English · Español

Lab 01 — Scaling-law experiment¶

🇪🇸 Tres corridas pequeñas (5M, 25M, 100M) sobre el mismo presupuesto fijo de FLOPs. Ajustamos la curva de Hoffmann y predecimos el conteo de tokens compute-óptimo para un hipotético modelo de 1B. El objetivo no es reproducir Chinchilla — es medir el principio en miniatura con datos propios.

Goal¶

Train three small models (5M, 25M, 100M params) on a fixed FLOP budget. Fit the Hoffmann parametric form $L(N, D) = E + A/N^\alpha + B/D^\beta$ to the resulting $(N, D, L)$ triples.

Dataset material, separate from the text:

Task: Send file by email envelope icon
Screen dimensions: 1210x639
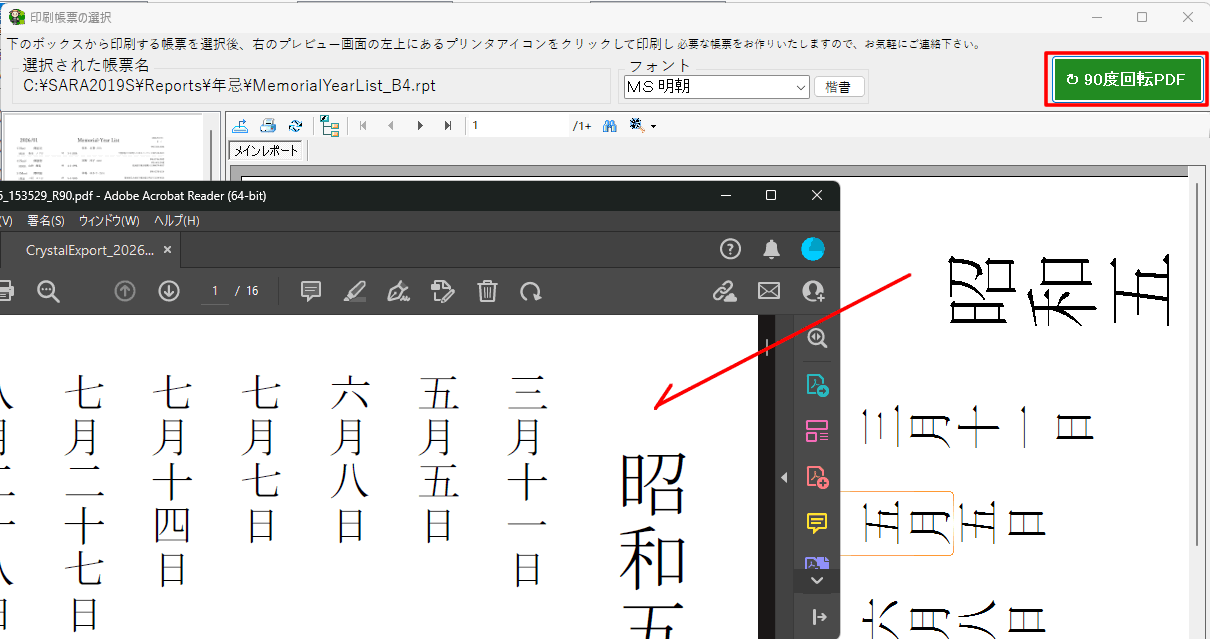Action: (x=768, y=291)
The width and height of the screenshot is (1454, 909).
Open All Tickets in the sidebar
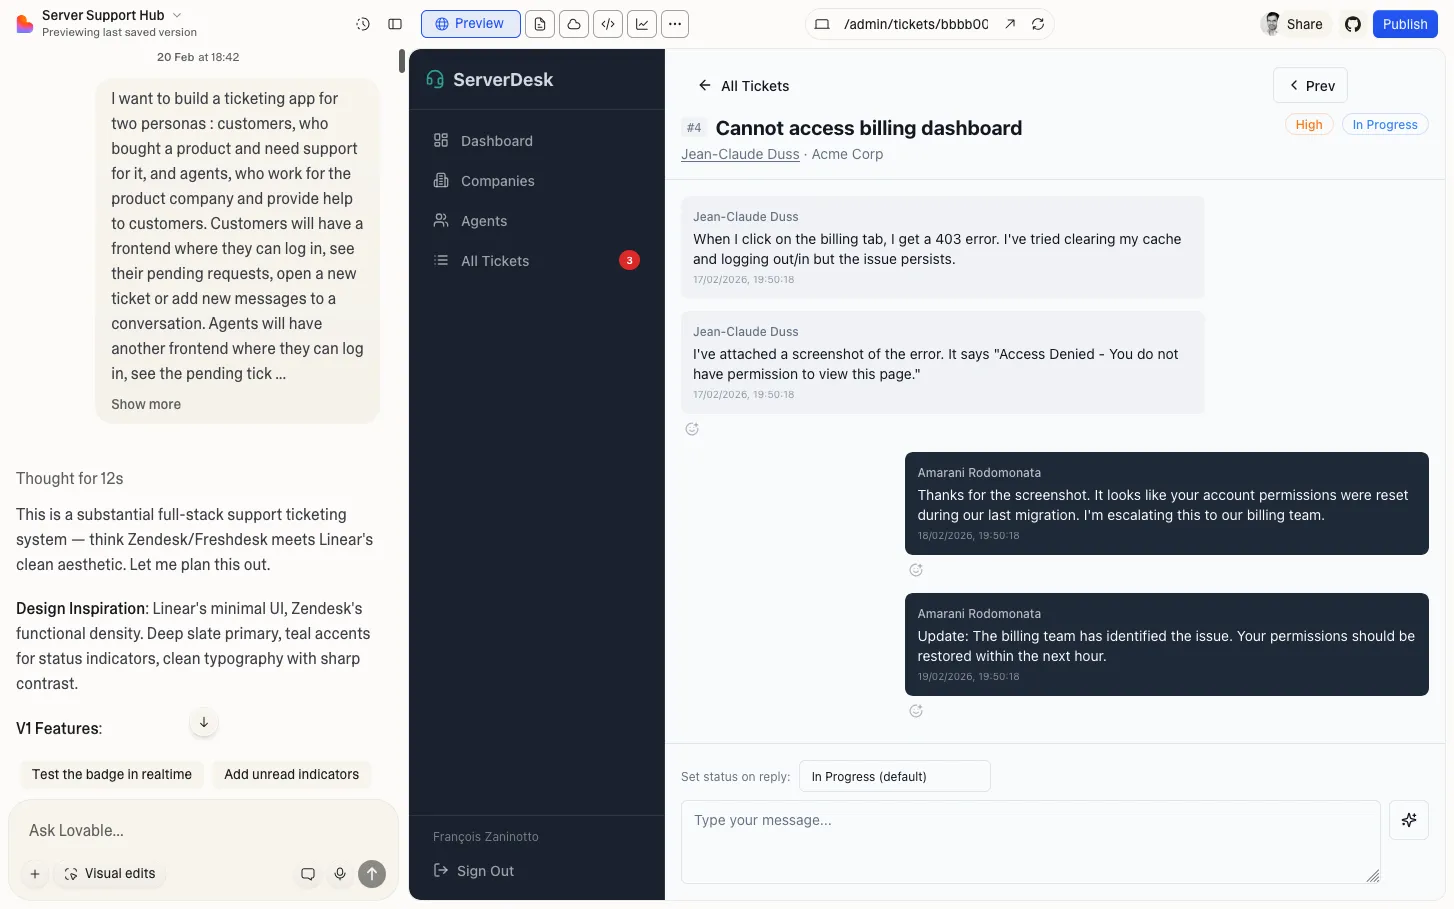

Use the fit to predict the Chinchilla-optimal token count for a hypothetical 1B-param model.

Why three sizes?¶

Hoffmann 2022 used >50 IsoFLOP points to fit five parameters. We have three points and want to fit five parameters — the system is underdetermined.

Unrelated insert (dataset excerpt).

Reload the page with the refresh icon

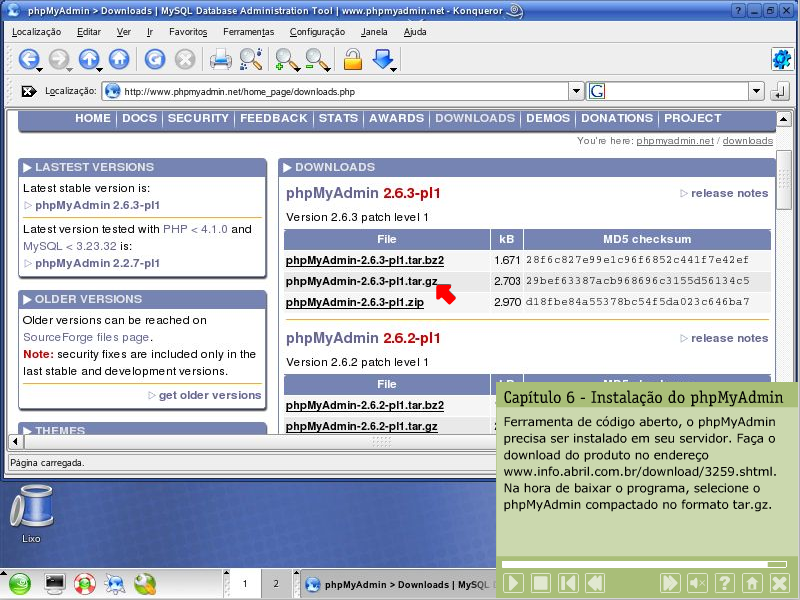pyautogui.click(x=154, y=59)
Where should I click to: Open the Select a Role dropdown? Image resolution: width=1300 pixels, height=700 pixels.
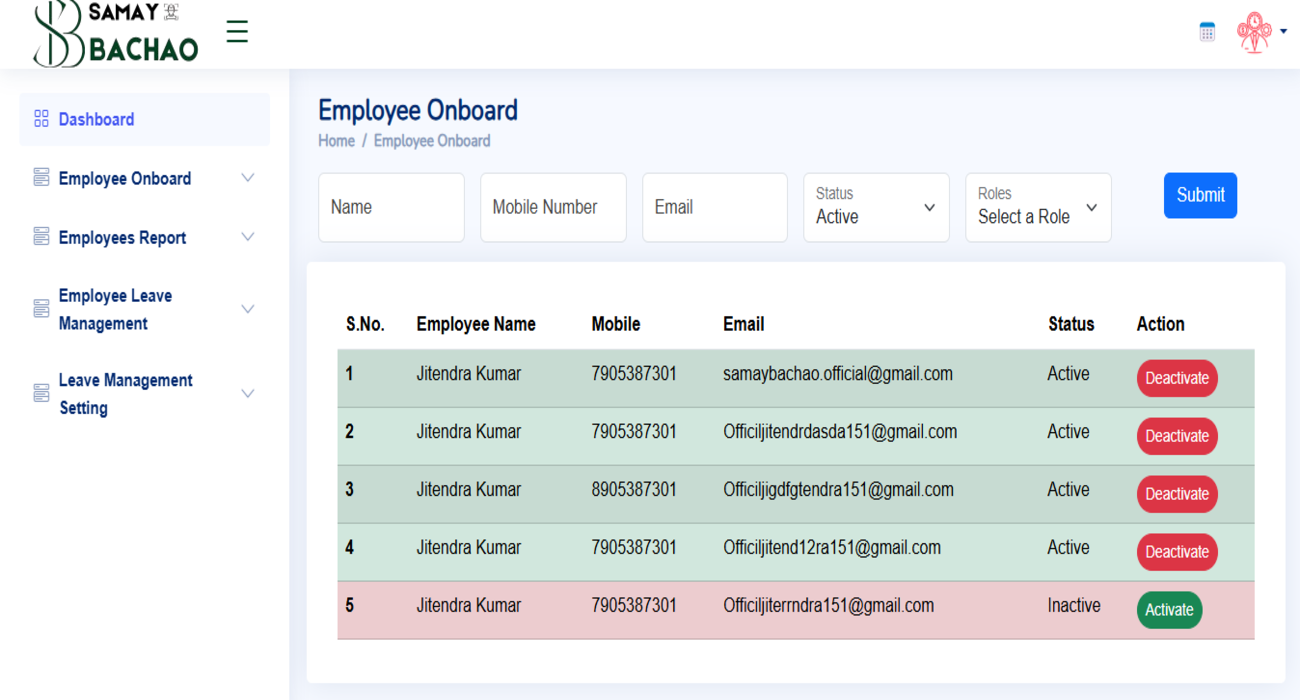click(1038, 207)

That's the lesson: scaling-law fits at small scale produce error bars wide enough to drive a truck through. The exercise is to measure that — quote the prediction with an honest confidence interval (which will be ~2-3× wide).

Configuration¶

Run	N (non-embed)	d_model	n_layer	n_head	Wall-clock target	Tokens (D)
A	5M	256	6	4	3 h	4.5B
B	25M	512	6	8	4 h	3.0B
C	100M	1024	8	16	5 h	1.5B

Total wall-clock: ~12 hours on the same A100 80GB. Total cost: ~$13.

Fixed FLOP budget per run. All three runs target $C \approx 1.35 \times 10^{18}$ FLOPs ($\approx 2$ hours of compute at MFU 0.40; the wall-clock targets above include warmup / val / checkpoint overhead). Verify:

Run A: $6 \cdot 5 \times 10^6 \cdot 4.5 \times 10^9 = 1.35 \times 10^{17}$ — wait, that's only $10^{17}$.

Let me redo with the right numbers. For runs to be IsoFLOP at fixed $C$:

Run A: $6 \cdot 5 \times 10^6 \cdot D = C \Rightarrow D = C / (3 \times 10^7)$
Run B: $D = C / (1.5 \times 10^8)$
Run C: $D = C / (6 \times 10^8)$

Setting $C = 1.35 \times 10^{17}$ FLOPs (about 15 min of compute at 150 TFLOP/s):

Run A: $D \approx 4.5 \times 10^9 = 4.5$B tokens.
Run B: $D \approx 0.9 \times 10^9 = 900$M tokens.
Run C: $D \approx 0.225 \times 10^9 = 225$M tokens.

That gives us three points on an IsoFLOP curve. At the IsoFLOP-minimum we expect to see the optimal $N$ for this $C$. Run A is under-parameterized (D/N = 900, way over-trained); Run C is over-parameterized (D/N = 2.25, severely under-trained); Run B (D/N = 36) should be near optimal.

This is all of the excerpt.